On peut souligner l’importance théorique du concept de système clos, qui par exemple, en cosmologie est un paramètre des modèles d’univers, l’univers est t’il clos sur lui même ou en échange avec un hypothétique extérieur ? Le modèle standard actuel, modèle régnant est celui d’un univers clos c’est-à-dire unique qui « fabrique » son espace temps conformément aux lois de la relativité générale. Mais il faut introduire des paramètres supplémentaires dans les équations pour modéliser théoriquement l’univers, a savoir une densité moyenne et son évolution dynamique, expansion, statique, contraction ; seules les observations et mesures peuvent les fournir.
En thermodynamique, le concept de système clos revient à dire qu’il n’échange pas d’énergie avec ce qui est défini comme son « extérieur », c’est le cas des transformations adiabatiques ou du modèle du corps noir pour lequel on escamote la manière dont il est monté en température : on le considère comme porté « à la température de x degrés kelvins » et parvenu à ce stade on l’isole par principe de son extérieur, pour n’étudier que la manière dont il rayonne sur lui même à l’équilibre.
Cette méthode réductionniste est implicitement utilisée en physique atomique, car isoler un atome de tout environnement, est une opération théorique contestable, contestation que les « Holistes » n’ont pas manqué de porter à un réductionnisme toujours suspecté
La mécanique ou plutôt physique quantique se distingue donc dans son formalisme par une rupture de la continuité fonctionnelle des phénomènes à étudier. L’élémentaire étant depuis Planck par nature discontinu (phénomènes discrets), les observations statistiquement réparties autour d’une valeur moyenne en raison d’un comportement ondulatoire ; sa construction nécessita un formalisme mathématique ad hoc. Elle passera par deux évolutions celle de la fonction d’onde de Schrödinger, de la mécanique matricielle puis du vecteur d’état. Ce formalisme doit respecter les règles suivantes :
- Non commutativité des variables conjuguées.

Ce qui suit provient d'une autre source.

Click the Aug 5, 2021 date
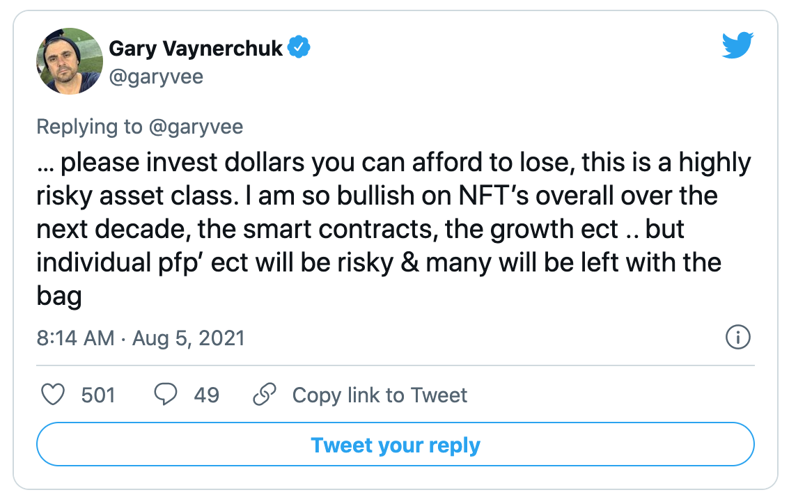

- Respect du déterminisme.
- Prise en compte de tout le protocole de la mesure.
Le concept de non commutativité fonde l’apport d’Heisenberg en 1927 à la mécanique quantique via l’approche matricielle qu’il développa avec Jordan. Deux mesures d’observables sont anti-commutatives (ce n’est pas le cas de tous les observables) si l’ordre dans lequel elles sont faites influe sur les valeurs mesurées ; ce que l’on peut formaliser sous la forme (écriture non quantique) ab-ba ≠0, a et b étant les valeurs des observables physiques A et B.
Le formalisme abstrait ne fait que traduire le fait que la valeur obtenue lors d’une mesure a un caractère statistique réparti de façon probabiliste sur une courbe en cloche de Gauss ; il n’y a donc pas de raison que lors de mesures successives la même valeur soit obtenue, c’est la moyenne des valeurs obtenues au bout de n mesures qui importe. On peut comprendre cela de manière intuitive à travers l’expérience des fentes d’Young ou l’on envoie un par un des électrons ; la manifestation sur l’écran d’un électron ne peut être prédite que de manière probabiliste ce que formalise la fonction d’onde à travers l’amplitude de probabilité. Mathématiquement le phénomène global peut s’écrire sous la forme simplifiée générale de l’équation de Schrödinger, en faisant grâce au lecteur de la forme canonique qui utilise les imaginaires.
n.Aj= ∑1,n│aj²â”‚, aj étant une amplitude de probabilité et Aj la valeur de l’observable, et n le nombre de mesures
Le symbole ∑ traduit le caractère discret des mécanismes quantiques la sommation ne pouvant plus se faire par une intégration classique, l’élément différentiel n’ayant plus de sens physique, ce qui constituait un renoncement tragique pour Planck, comme déjà évoqué précédemment.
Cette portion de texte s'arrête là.